This may end up being moved to General Discussion, but I had a question regarding log transformations performed by the ANCOM plugin. Are these transformations truly centered log ratio transformations (clr) or are they additive log ratios (alr)? If I understand correctly, clr uses the geometric mean as the reference and alr uses a particular component as a reference.
I've come across papers that cite ANCOM performs alr transformations (Gloor et al., Nearing et al., Hu et al.) whereas differential abundance tests like ALDEx and ALDEx2 use clr. However, the QIIME2 Parkinson's tutorial specifically states the centered log transformation is used with ANCOM, as do some forum posts like this one, and the ANCOM plugin "--p-transform-function" text options include "clr" but not "alr". The original paper by Mandal et al does not explicitly say centered log transformations were used, but does mention compositional log transformations which would also be abbreviated clr...
I'm far from a statistician or mathematician, but would like to better understand this discrepancy. Could anyone provide some clarity on what's actually being performed with the plugin?
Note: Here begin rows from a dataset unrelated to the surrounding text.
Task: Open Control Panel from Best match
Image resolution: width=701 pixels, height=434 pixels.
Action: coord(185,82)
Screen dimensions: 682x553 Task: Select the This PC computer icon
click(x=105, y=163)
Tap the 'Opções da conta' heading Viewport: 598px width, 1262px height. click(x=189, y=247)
This is true, compositional data analysis is quite messy, and statisticians tend to use heterogeneous terminology for the operations they perform.
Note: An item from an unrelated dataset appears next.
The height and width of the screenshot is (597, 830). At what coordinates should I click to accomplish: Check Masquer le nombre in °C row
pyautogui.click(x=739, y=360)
ALR basically utilizes one feature (sequence) as a reference frame. It is a common practice in RNA-Seq, because we can select consistently expressed genes called "housekeeping genes".
In the microbiome, this will not work because we don't have information about microbes with a stable abundance anywhere. Therefore it's hard to select a meaningful reference.
In cases you don't know what the plugin does, it's useful to take a look at the code, as it's open-source software.
Let's see:
ANCOM imports CLR function from skbio package and later uses it for data normalization.
The transform underlying the ANCOM I test is an ALR. ANCOM takes the pair of species, calculates the log ratio, and applies the statistical test. The W statistic is calculated as the total (or percent) of species that are significantly different after FDR correlation at a threshold set a priori.
Within QIIME 2, the visualization needs to be calculated on transformed data. So, I think the --p-transform-function dictates the transform applied to calculate the effect size for the volcano plot.